Rewrite the data below with every "screenshot" switched to "screen capture" and everything else unchanged. Leave out the pictures.

----------

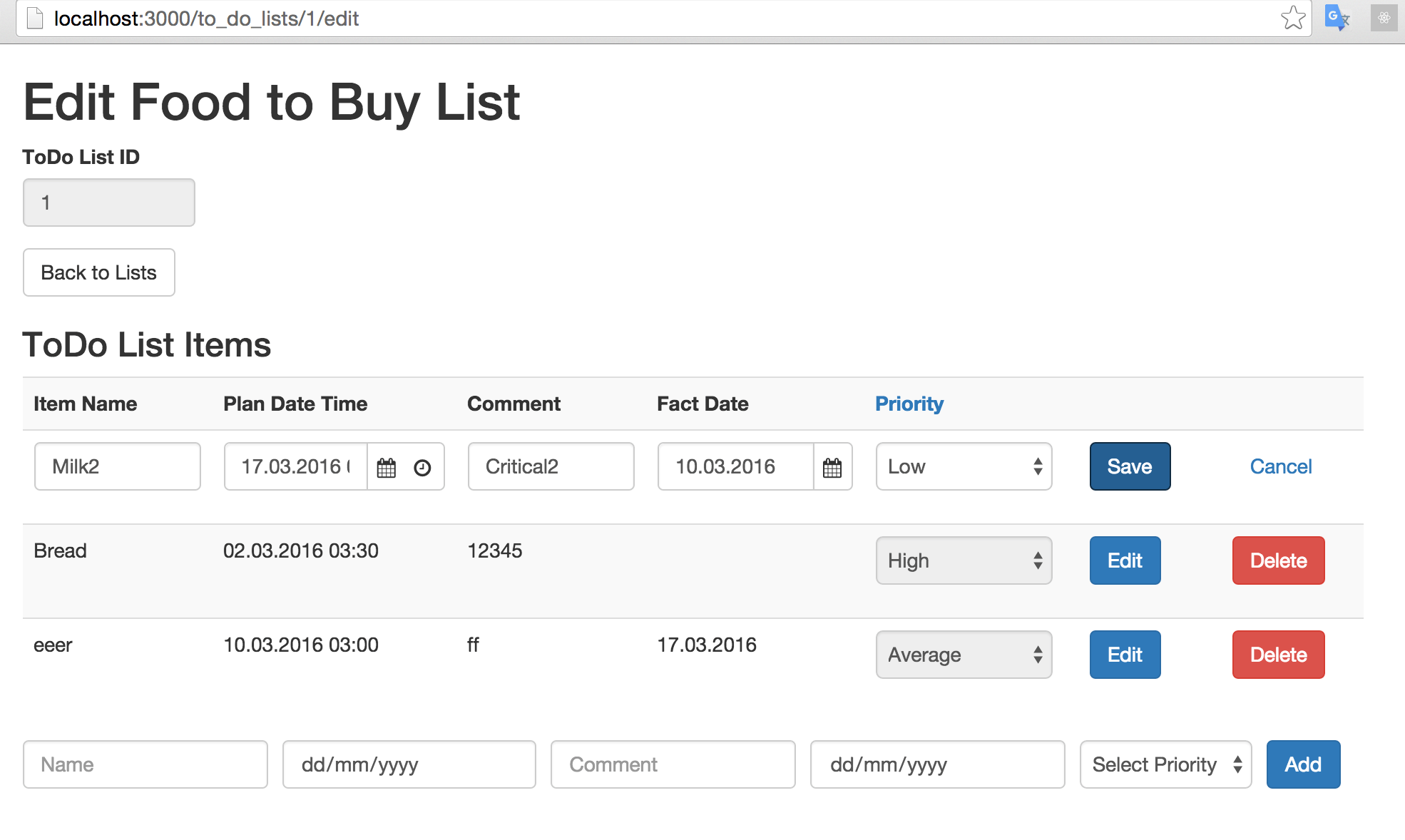
Task: Open Plan Date calendar picker icon
Action: coord(386,468)
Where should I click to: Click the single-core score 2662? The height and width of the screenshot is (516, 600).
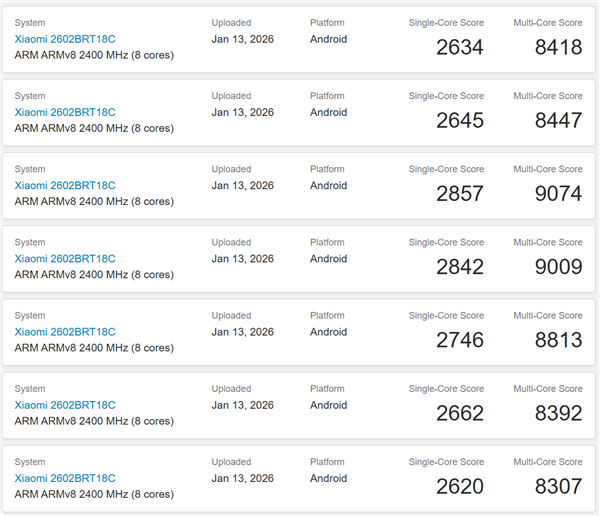point(460,413)
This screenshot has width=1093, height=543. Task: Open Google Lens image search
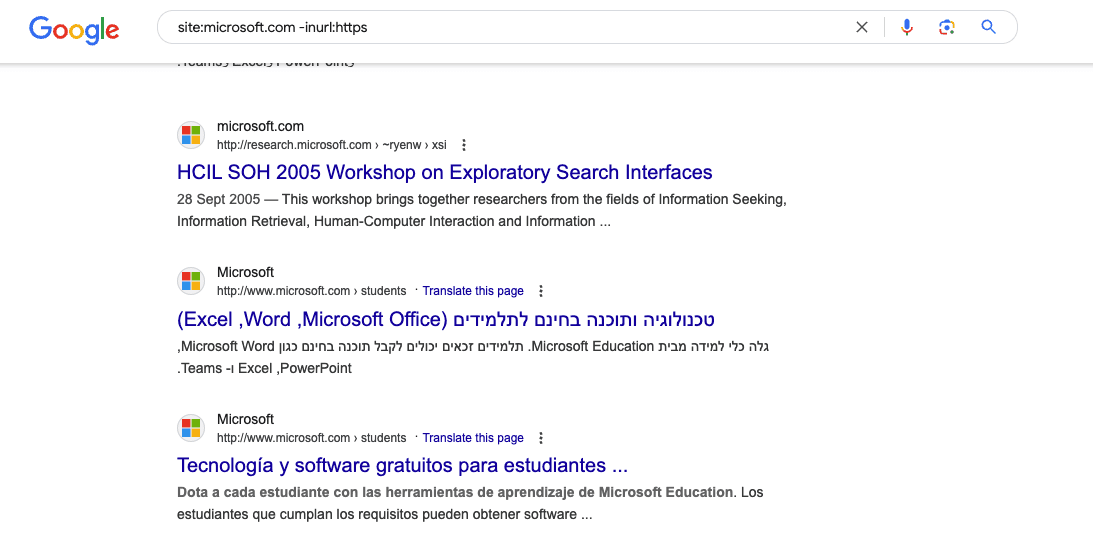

----------

Task response:
Task: Open Plan Date calendar picker icon
Action: coord(386,468)
Where should I click to: Click the single-core score 2662? The height and width of the screen capture is (516, 600).
point(460,413)
This screen capture has width=1093, height=543. Task: Open Google Lens image search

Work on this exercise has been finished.